- Posted by Johanna on December 29, 2007 at 12:05 pm
- Category: LinkBlogging
Three stories combined this week to remind me how fast time passes.
First, a well-known former CompuServe poster, Paul Grant, passed away last month. I remember him, from back in the early 90s where their Comics & Animation forum was the place to be. (Paid access helped keep out the riffraff and troublemakers that plague so many other comic message boards.) He was kind and outgoing.

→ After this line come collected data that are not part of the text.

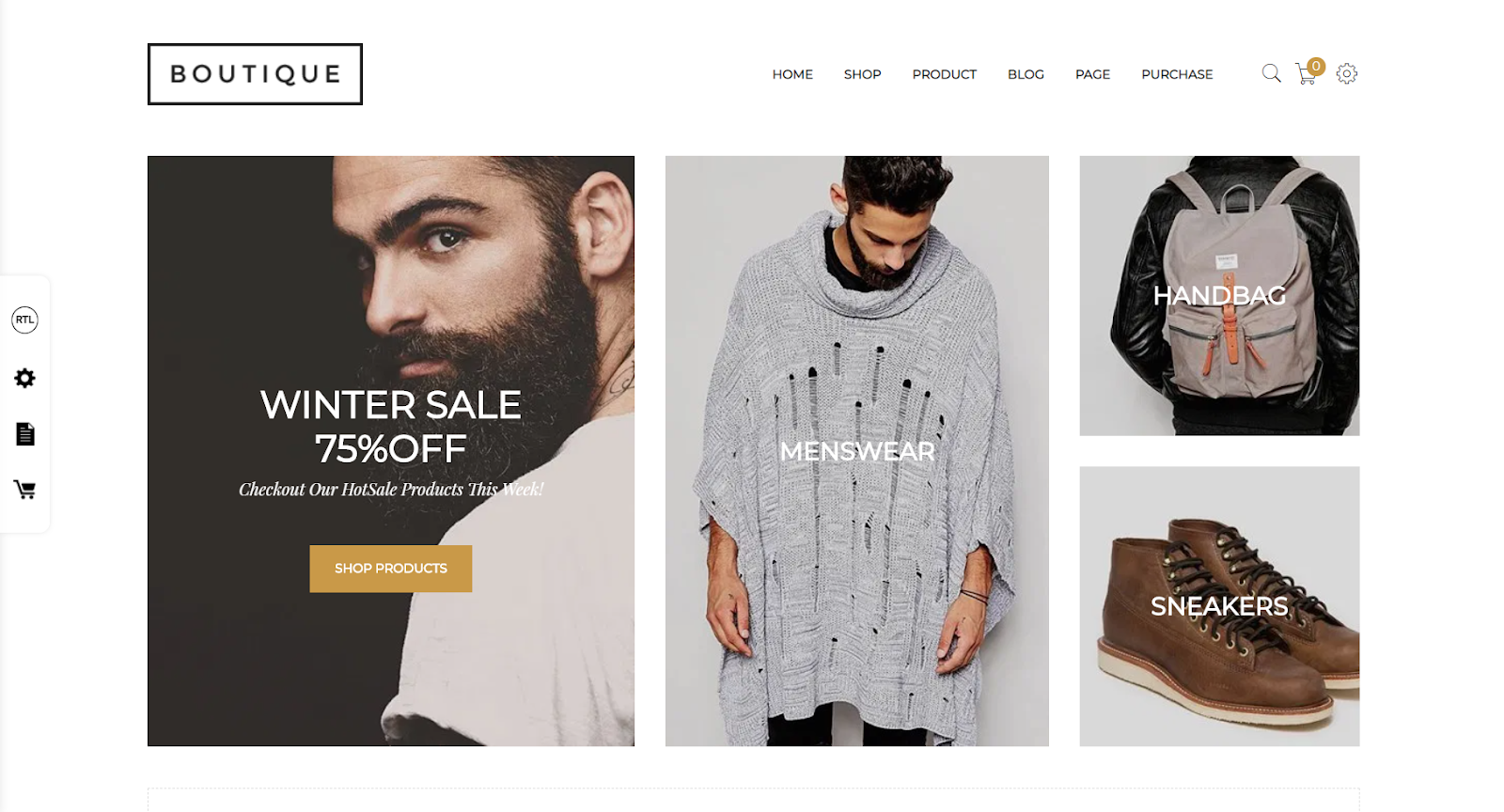Open the SHOP menu
1504x812 pixels.
862,74
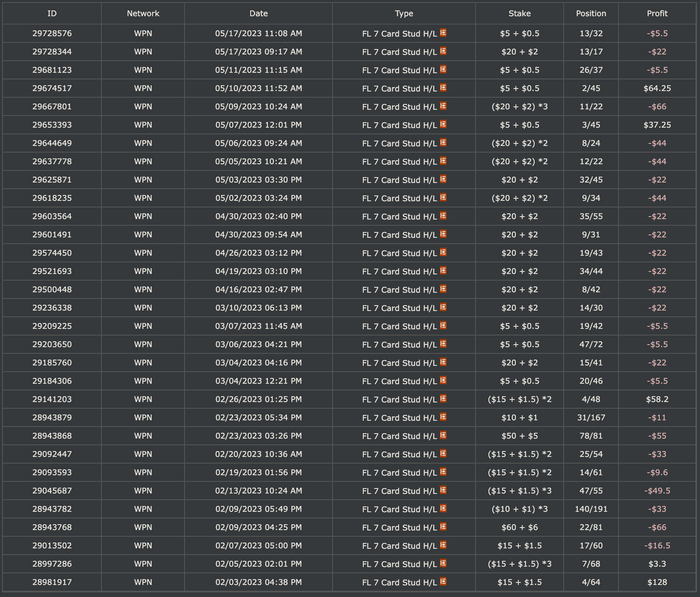This screenshot has height=597, width=700.
Task: Click the $128 profit cell
Action: [657, 582]
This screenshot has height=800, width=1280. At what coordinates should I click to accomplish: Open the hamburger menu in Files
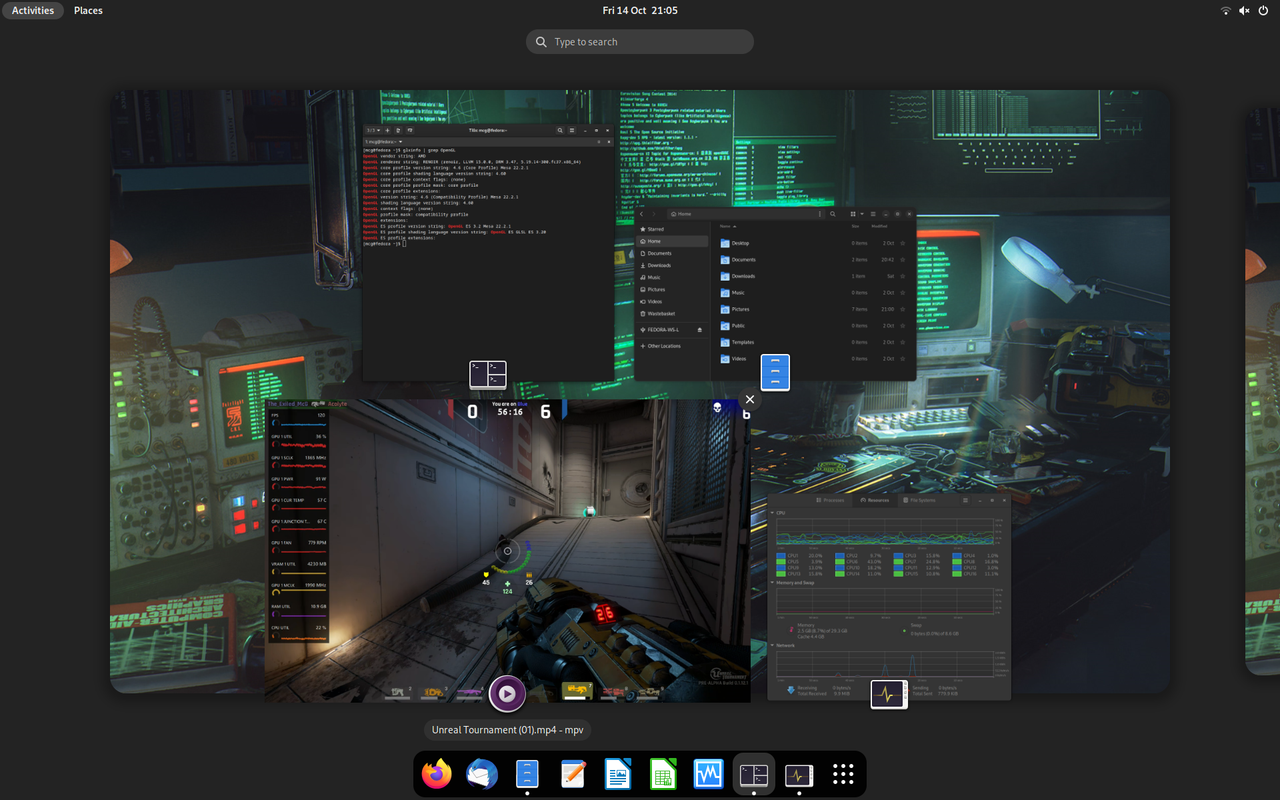(x=873, y=214)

I most remember talking to him around the time that he wrote the introduction to Shi: Senryaku in 1995. Even then, people were debating whether this kind of comic was friendly to women or not and whether Billy Tucci would produce sequential art consistently. Anyway, it seems like just a few years ago, when it was more like a decade and a half. My, how time passes. My best wishes to his family and friends in this difficult time. One positive result: Michael Grabois has formed an online group for former CIS members.
Next, speaking of troublemakers… Colleen Doran thanks Gail Simone for her defense during an 80-page thread in which an old Usenet troll attacks Doran and James Owen while trying to promote Dave Sim’s new work. I have my own Talon stories, the worst of which involves him making remarks about how I should have my tongue cut out for disagreeing with him and then posting how much he was looking forward to meeting me at an upcoming convention. (Here’s an old post where he acknowledges making the threat but claims he never meant it literally.) Now, there are laws against such online harassment; then, I spent the whole show in the company of several large friends. It’s sad to see how some people never grow up, even as they’re getting older.

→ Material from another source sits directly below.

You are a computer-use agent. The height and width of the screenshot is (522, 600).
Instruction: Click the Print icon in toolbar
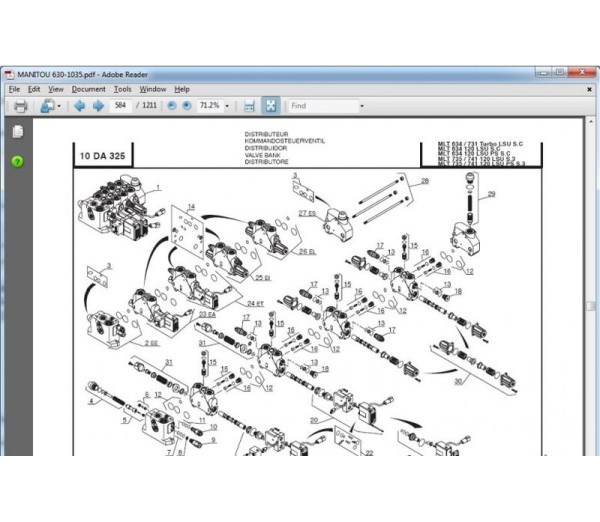coord(19,106)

I miss both of those online hangouts … nowhere today has the wide-ranging mix of people and comic-related topics. With so many options, message boards fracture and specialize, around particular subjects or titles or personalities. (Like TV, losing major networks in favor of specialized channels.) There’s no longer A central place to go and be exposed to the wide range of the medium. In part, that’s because the medium is so much expansive these days, with graphic novels and manga and art comics and the usual superheroes. Few people read them all.
Last, Netscape is dead. Oh, it had been for a while, but this is the official end of an era, since it was the first commercial web browser (following NCSA Mosaic, which I first used). Then, it was a big deal to post an image… now, I get the web on my cellphone and can’t imagine not having wireless internet 24×7. Can’t stop the future.